Wednesday, February 20, 2013

i am surprisingly not shocked one bit.

in fact i would be lying if i said that i was even a little shocked.
disgusted? yes.
relieved? tremendously.
plagued with criticism? i'll admit it.
embarrassed? to the point of no return .

doug is engaged and having another baby.
there it is.

he sure didn't waist any time, he'll have 3 children by august.

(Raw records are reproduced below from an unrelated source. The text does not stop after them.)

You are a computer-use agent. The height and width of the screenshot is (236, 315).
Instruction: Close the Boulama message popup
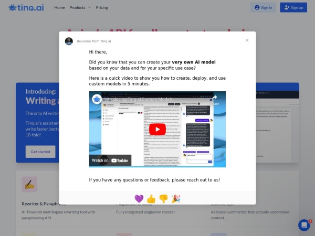(247, 40)
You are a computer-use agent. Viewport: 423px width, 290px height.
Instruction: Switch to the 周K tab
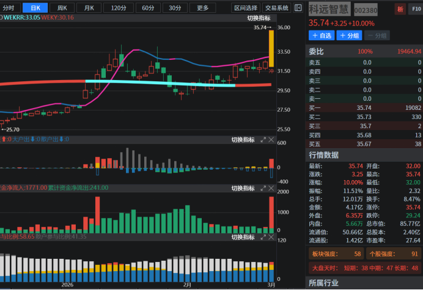62,8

of course i am humiliated for him.
he came over yesterday to talk.
he hasn't been making his visits with owen and yesterday he threatened to take me to court for more time. i was able to stay calm and rationalize with an irrational person, i give my self mad props because i think i finally got through to him. i told him that he has a full plate that is about to be over flowing, make the visits with owen that we've agreed on and we'll talk about more time later. i told him to drop his drama and he agreed. we decided to move forward and work towards friendship.

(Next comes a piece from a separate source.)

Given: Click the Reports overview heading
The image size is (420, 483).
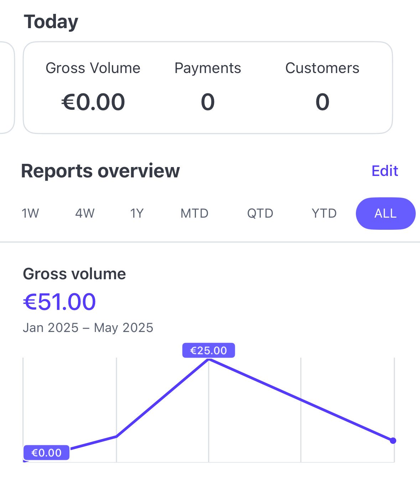Looking at the screenshot, I should [x=100, y=171].
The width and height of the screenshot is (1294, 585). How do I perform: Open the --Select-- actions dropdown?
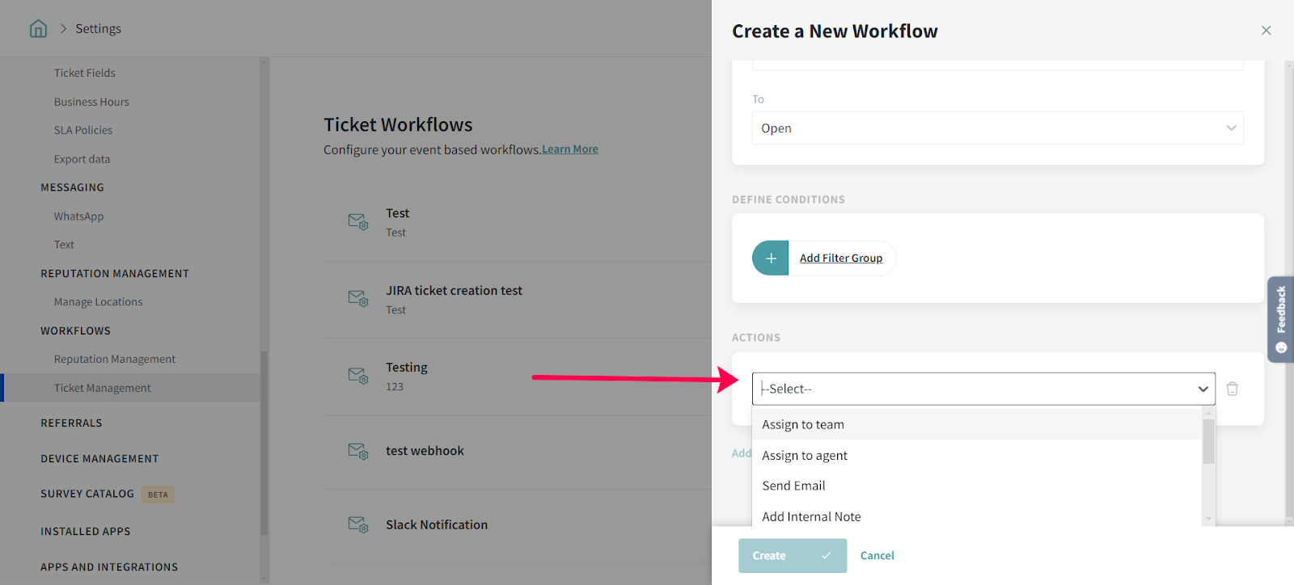983,389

owen cries and cries when doug is here. i feel bad for owen because he doesn't know who doug is, and i have never tried to keep doug from owen, my door has always been open, he just rarely walks through it. i don't feel bad for doug, he made his bed and now he can lay in it, probably not too comfortably but that isn't my problem.

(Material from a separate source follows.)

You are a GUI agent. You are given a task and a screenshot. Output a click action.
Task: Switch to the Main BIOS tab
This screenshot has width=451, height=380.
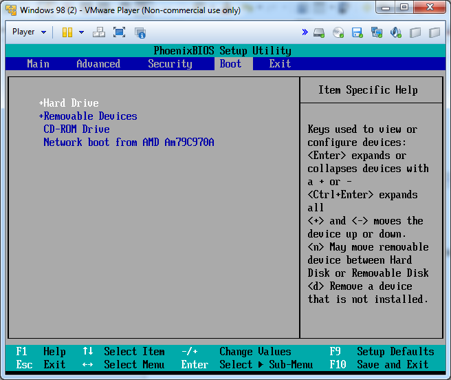tap(38, 64)

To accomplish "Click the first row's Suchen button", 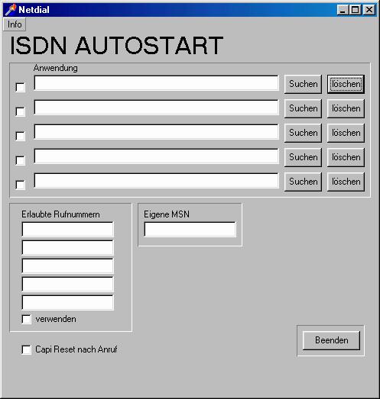I will coord(303,84).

my sister in law said that he is serial impregnator... oh my god i love it. that is exactly what he is!
it's humiliating. i feel sorry for the girl because she can't know how awful doug is yet.
i told him that i wish him the best, and i do.
i really honestly do, it's not the child's fault and hopefully that child won't cry hysterically when doug picks him up.
i can't feel terribly disappointed in him, he has serious mother issues and can fall in love with any girl at the drop of a dime. this was bound to happen sooner than later.